Assignment: Go from the first line below to the one with "Screen dimensions: 1241x952" and print each line exactly.
═════ Exercise material ═════
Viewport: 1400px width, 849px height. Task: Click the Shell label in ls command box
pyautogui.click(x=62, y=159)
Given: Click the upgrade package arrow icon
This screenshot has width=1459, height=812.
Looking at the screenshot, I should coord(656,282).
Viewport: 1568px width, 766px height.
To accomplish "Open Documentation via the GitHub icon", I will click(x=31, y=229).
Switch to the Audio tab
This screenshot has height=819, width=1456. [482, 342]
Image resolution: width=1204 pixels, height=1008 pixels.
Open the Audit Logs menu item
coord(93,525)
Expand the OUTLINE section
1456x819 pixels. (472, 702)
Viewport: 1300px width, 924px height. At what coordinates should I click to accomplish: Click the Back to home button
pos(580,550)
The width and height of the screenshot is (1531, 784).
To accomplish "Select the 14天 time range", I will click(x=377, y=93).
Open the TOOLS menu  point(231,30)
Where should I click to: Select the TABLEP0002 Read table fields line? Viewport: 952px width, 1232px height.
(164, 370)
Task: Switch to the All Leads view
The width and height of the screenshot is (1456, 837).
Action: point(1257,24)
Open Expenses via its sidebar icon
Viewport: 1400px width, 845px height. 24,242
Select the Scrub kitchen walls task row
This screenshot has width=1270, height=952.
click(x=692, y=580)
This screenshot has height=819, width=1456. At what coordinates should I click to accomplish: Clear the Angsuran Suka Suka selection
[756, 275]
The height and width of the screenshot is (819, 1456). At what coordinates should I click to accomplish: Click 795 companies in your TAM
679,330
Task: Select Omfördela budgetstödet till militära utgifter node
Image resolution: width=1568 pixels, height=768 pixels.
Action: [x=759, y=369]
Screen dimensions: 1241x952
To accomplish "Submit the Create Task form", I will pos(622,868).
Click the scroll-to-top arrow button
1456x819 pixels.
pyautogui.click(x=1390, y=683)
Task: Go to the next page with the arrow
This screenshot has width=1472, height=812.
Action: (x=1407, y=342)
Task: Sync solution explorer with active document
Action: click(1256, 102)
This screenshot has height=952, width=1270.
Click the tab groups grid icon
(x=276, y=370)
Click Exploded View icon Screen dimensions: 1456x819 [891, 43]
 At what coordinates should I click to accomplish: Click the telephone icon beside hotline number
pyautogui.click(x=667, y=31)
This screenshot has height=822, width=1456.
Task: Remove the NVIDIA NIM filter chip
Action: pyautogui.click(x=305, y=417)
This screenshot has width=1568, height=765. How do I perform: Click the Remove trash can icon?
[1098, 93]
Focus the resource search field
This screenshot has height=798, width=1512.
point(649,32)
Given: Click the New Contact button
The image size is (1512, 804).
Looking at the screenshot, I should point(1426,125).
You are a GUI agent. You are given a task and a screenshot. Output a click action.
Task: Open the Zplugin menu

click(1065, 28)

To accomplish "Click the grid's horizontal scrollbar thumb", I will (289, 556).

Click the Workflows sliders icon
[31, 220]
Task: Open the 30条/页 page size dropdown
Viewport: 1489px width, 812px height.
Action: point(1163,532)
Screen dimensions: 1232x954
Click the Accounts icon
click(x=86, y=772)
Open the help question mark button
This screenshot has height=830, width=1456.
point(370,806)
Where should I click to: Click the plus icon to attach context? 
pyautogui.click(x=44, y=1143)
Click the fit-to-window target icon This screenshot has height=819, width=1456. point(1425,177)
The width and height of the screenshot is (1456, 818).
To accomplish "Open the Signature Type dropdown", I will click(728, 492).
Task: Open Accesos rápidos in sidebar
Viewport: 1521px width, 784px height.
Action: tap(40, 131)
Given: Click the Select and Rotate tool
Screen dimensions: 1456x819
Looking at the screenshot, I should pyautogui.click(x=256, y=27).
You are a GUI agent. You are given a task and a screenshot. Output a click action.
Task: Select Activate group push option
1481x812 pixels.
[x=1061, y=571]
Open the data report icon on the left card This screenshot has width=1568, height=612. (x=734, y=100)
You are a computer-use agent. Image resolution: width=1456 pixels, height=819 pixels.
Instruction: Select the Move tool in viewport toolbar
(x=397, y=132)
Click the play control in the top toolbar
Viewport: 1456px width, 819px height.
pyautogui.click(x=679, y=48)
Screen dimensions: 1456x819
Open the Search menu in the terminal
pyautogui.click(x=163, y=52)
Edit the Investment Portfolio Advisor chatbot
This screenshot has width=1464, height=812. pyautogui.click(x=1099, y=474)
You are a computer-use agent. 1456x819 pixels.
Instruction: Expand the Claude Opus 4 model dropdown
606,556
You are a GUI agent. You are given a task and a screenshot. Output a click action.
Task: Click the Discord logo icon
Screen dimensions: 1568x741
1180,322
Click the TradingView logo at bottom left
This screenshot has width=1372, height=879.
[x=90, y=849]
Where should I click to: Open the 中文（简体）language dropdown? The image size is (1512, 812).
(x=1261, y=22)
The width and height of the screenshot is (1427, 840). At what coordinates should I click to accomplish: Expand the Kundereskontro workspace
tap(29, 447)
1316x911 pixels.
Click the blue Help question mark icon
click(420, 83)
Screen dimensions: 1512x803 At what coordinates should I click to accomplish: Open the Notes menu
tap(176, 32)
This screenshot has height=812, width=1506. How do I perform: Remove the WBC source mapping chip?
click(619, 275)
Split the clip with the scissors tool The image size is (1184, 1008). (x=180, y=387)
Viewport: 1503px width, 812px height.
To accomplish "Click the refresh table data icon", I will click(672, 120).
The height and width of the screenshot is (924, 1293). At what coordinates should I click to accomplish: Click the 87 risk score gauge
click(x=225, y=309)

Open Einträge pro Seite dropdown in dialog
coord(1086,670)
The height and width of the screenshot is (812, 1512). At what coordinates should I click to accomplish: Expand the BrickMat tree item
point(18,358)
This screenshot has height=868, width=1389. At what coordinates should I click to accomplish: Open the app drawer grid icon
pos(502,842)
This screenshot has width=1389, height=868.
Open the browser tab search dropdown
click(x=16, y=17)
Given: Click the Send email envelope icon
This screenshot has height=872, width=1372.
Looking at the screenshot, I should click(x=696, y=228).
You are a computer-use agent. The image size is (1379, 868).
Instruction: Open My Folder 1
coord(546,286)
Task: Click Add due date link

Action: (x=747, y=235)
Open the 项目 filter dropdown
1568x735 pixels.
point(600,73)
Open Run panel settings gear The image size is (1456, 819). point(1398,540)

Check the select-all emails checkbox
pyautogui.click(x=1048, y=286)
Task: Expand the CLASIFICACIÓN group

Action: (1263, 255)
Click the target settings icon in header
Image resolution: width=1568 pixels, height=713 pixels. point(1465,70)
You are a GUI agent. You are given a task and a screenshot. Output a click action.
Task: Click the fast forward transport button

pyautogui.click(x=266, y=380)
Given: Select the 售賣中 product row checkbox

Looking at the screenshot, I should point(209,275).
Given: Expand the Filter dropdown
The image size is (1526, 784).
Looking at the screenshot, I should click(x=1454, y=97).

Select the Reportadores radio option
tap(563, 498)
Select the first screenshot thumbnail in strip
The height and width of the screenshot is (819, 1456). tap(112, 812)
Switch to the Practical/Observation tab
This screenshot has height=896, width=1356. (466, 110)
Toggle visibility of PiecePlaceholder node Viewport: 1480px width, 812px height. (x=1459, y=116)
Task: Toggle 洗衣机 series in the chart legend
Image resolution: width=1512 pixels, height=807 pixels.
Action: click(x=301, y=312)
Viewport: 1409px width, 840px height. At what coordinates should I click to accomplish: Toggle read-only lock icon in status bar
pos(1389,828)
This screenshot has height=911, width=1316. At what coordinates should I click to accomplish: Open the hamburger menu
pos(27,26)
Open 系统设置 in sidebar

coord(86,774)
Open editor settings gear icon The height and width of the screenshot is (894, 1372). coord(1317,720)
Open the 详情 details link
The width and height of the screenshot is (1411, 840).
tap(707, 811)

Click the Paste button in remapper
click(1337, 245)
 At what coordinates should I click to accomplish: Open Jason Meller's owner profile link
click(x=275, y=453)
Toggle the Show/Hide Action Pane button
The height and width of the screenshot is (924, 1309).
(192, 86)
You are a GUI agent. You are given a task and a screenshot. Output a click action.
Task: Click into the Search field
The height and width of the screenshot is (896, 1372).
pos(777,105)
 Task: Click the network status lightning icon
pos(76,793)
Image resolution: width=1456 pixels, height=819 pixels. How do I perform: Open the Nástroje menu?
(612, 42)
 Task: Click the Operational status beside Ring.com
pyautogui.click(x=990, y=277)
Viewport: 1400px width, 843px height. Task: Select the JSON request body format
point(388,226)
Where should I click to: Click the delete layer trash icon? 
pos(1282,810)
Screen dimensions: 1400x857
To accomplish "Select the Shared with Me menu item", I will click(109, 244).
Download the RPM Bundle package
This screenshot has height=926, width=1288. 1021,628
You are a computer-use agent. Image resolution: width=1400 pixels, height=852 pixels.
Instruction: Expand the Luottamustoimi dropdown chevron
═════
Answer below:
Viewport: 1400px width, 849px height. Task: Click the Shell label in ls command box
pyautogui.click(x=62, y=159)
Given: Click the upgrade package arrow icon
This screenshot has width=1459, height=812.
Looking at the screenshot, I should coord(656,282).
Viewport: 1568px width, 766px height.
To accomplish "Open Documentation via the GitHub icon", I will click(x=31, y=229).
Switch to the Audio tab
This screenshot has height=819, width=1456. [482, 342]
Image resolution: width=1204 pixels, height=1008 pixels.
Open the Audit Logs menu item
coord(93,525)
Expand the OUTLINE section
1456x819 pixels. (472, 702)
Viewport: 1300px width, 924px height. At what coordinates should I click to accomplish: Click the Back to home button
pos(580,550)
The width and height of the screenshot is (1531, 784).
To accomplish "Select the 14天 time range", I will click(x=377, y=93).
Open the TOOLS menu  point(231,30)
Where should I click to: Select the TABLEP0002 Read table fields line? Viewport: 952px width, 1232px height.
(164, 370)
Task: Switch to the All Leads view
The width and height of the screenshot is (1456, 837).
Action: point(1257,24)
Open Expenses via its sidebar icon
Viewport: 1400px width, 845px height. 24,242
Select the Scrub kitchen walls task row
This screenshot has width=1270, height=952.
click(x=692, y=580)
This screenshot has height=819, width=1456. At what coordinates should I click to accomplish: Clear the Angsuran Suka Suka selection
[756, 275]
The height and width of the screenshot is (819, 1456). At what coordinates should I click to accomplish: Click 795 companies in your TAM
679,330
Task: Select Omfördela budgetstödet till militära utgifter node
Image resolution: width=1568 pixels, height=768 pixels.
Action: [x=759, y=369]
Screen dimensions: 1241x952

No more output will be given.